■ **WHAT YOU WILL DO**
This exercise requires an exact copy of each line from the one containing "Image resolution: width=711" down to the last line below.

■ **DATA SHOWN**
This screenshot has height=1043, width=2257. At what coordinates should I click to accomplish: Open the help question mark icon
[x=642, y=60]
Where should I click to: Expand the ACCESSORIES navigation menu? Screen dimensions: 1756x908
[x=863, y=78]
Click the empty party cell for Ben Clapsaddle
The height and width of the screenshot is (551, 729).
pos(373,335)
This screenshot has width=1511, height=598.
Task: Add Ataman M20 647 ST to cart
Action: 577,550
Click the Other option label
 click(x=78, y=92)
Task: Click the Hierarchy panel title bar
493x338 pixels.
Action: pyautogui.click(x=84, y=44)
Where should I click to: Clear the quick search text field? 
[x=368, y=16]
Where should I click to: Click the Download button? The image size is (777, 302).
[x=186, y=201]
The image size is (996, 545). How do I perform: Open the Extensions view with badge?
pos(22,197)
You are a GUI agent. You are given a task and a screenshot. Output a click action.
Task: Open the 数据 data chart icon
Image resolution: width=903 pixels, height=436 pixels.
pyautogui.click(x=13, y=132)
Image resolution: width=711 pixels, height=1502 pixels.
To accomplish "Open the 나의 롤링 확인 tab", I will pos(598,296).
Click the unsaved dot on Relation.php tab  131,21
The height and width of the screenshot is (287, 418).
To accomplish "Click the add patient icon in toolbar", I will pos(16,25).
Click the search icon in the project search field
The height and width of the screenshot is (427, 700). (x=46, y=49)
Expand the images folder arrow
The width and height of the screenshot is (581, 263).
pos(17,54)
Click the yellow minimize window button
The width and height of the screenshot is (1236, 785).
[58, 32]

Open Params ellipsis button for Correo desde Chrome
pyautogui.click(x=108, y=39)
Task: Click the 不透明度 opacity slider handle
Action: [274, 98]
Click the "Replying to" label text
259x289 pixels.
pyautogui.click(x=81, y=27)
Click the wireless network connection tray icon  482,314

■ **EXPECTED ANSWER**
Image resolution: width=711 pixels, height=1502 pixels.
To accomplish "Open the 나의 롤링 확인 tab", I will pos(598,296).
Click the unsaved dot on Relation.php tab  131,21
The height and width of the screenshot is (287, 418).
To accomplish "Click the add patient icon in toolbar", I will pos(16,25).
Click the search icon in the project search field
The height and width of the screenshot is (427, 700). (x=46, y=49)
Expand the images folder arrow
The width and height of the screenshot is (581, 263).
pos(17,54)
Click the yellow minimize window button
The width and height of the screenshot is (1236, 785).
[58, 32]

Open Params ellipsis button for Correo desde Chrome
pyautogui.click(x=108, y=39)
Task: Click the 不透明度 opacity slider handle
Action: [274, 98]
Click the "Replying to" label text
259x289 pixels.
pyautogui.click(x=81, y=27)
Click the wireless network connection tray icon  482,314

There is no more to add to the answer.